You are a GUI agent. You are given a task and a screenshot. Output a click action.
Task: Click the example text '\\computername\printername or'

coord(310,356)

-=-=-

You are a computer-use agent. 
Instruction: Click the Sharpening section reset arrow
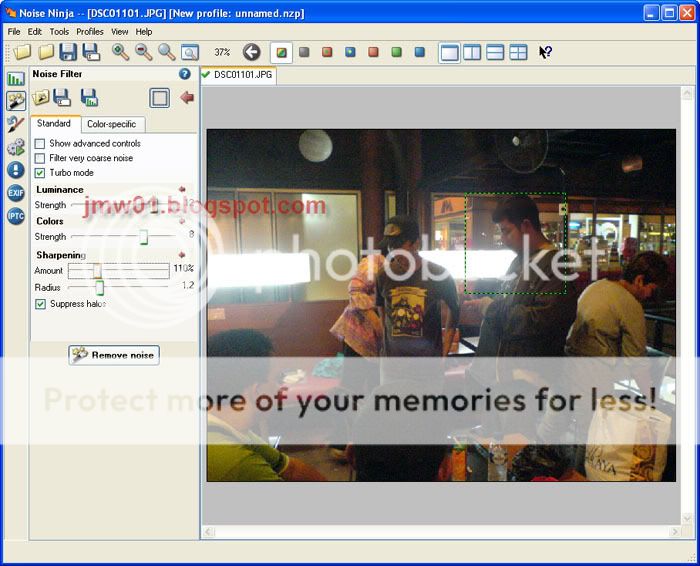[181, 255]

-=-=-

Which lines in the records contain the word "agent"? Copy each one.

You are a GUI agent. You are given a task and a screenshot. Output a click action.
You are a computer-use agent. 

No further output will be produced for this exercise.